In December of last year, Phillip Bump wrote an article for The Atlantic that examined the Christmas Eve workload of the jolly old elf. Using data from the CIA, Bump focused his article on Santa’s deliveries to the world’s 526,000,000 Christian kids 14 years of age and younger.
Bump determined that Santa would need to “deliver presents to almost 22 million kids an hour, every hour, on the night before Christmas. That’s about 365,000 kids a minute; about 6,100 a second.” In the spirit of Christmas and in child-like faith, Bump concluded this is “Totally doable,” and later in the article he said: “If anyone ever desired sainthood, it is Nick.”
The anticipation of Christmas is hard to contain when you’re a child. I can remember how quickly I hurried home after school, so I could watch Santa’s Workshop on a black and white TV. The days from Thanksgiving to Christmas passed by with the agonizing speed of a turtle.
As a child, I thought Christmas would never come; and, truthfully, I gave very little thought to its significance. The desire that I had for the brightly wrapped gifts carefully placed beneath the bright lights and icicles hanging on the Christmas tree, had little to do with the Christ of Christmas.
So, what is Christmas. It certainly isn’t big box stores opening on Thanksgiving Day to celebrate the birth and arrival of frenzied shopping. Christmas is the birth of Hope. It is a time to step away from the hustle and bustle of the mobs and the malls to find a moment of solitude to reflect on what God has done for us.

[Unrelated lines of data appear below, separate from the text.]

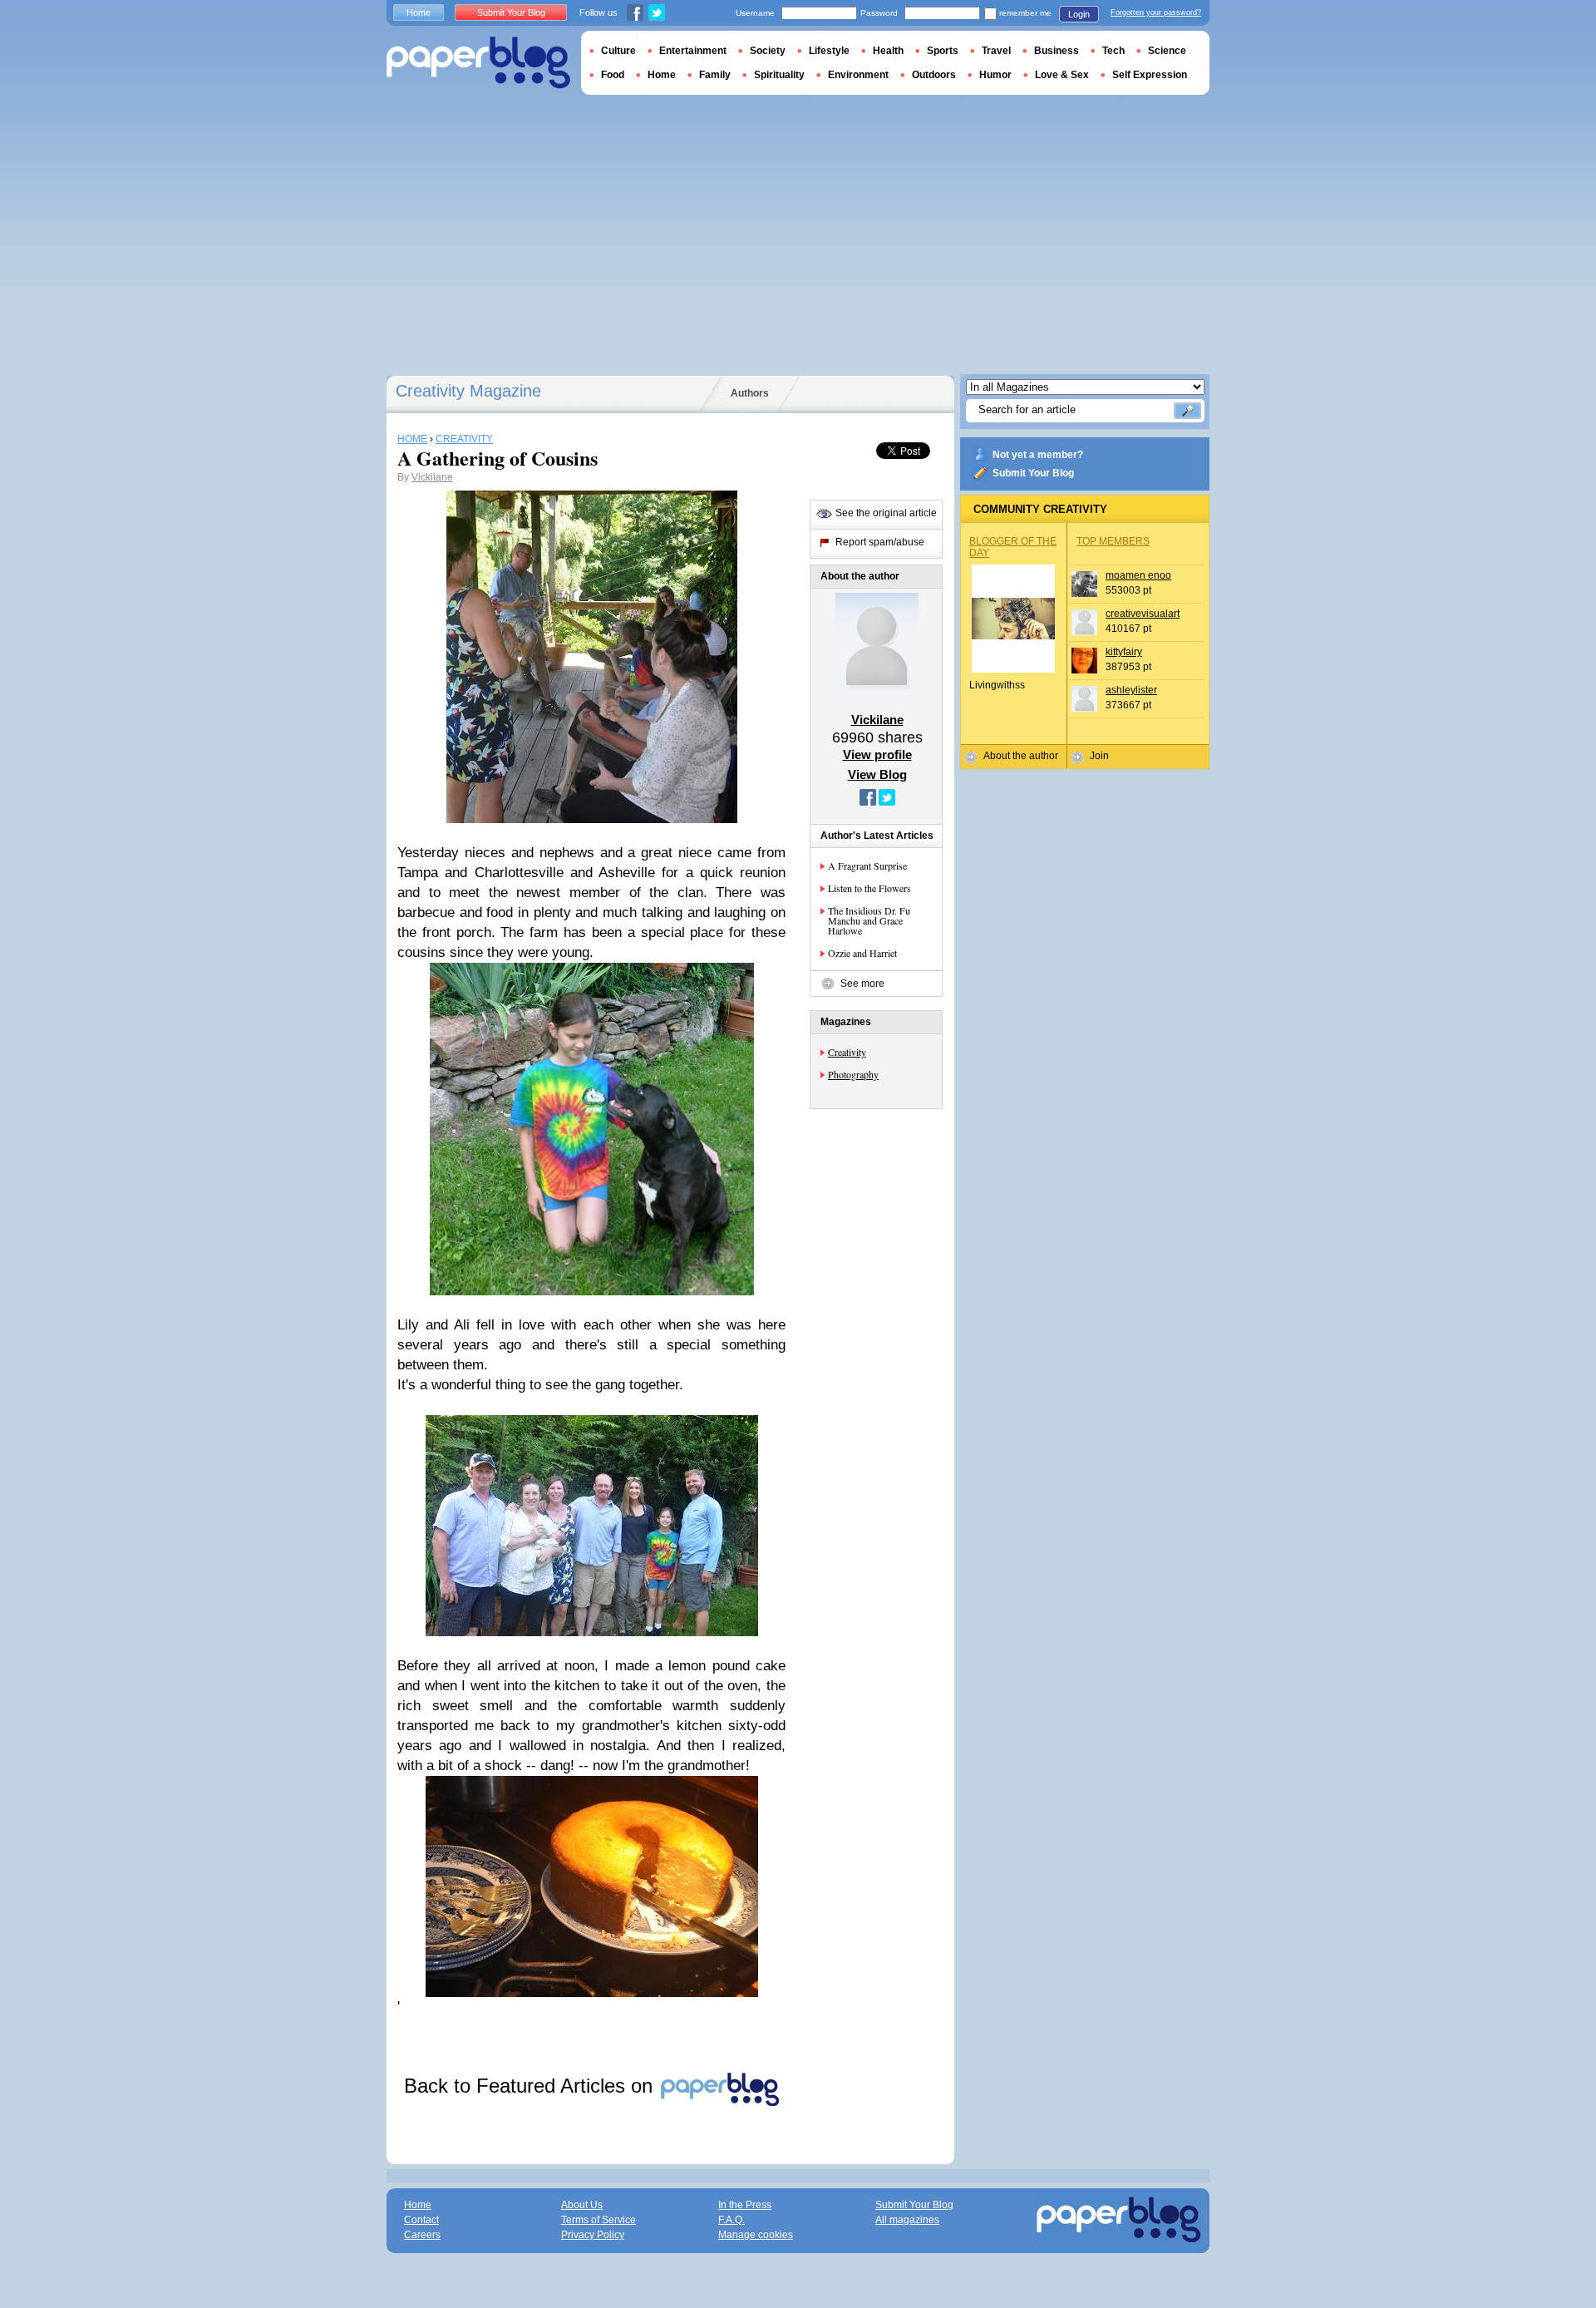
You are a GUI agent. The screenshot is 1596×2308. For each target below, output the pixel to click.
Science (1167, 51)
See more (862, 983)
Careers (422, 2235)
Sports (942, 51)
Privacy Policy (592, 2235)
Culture (618, 51)
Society (768, 51)
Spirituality (779, 75)
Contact (421, 2220)
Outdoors (934, 75)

Christmas is that day long ago when Jesus stepped down from the glories of heaven to be born in a lowly manger; to live a sinless life; to die the death of the cross; to rise again on the third day; and to return to heaven to intercede on our behalf.
The Apostle Paul summarized the life of Christ, when he wrote: Beyond all question, the mystery from which true godliness springs is great: Jesus appeared in the flesh, was vindicated by the Spirit, was seen by angels, was preached among the nations, was believed on in the world, was taken up in glory ( I Timothy 3:16).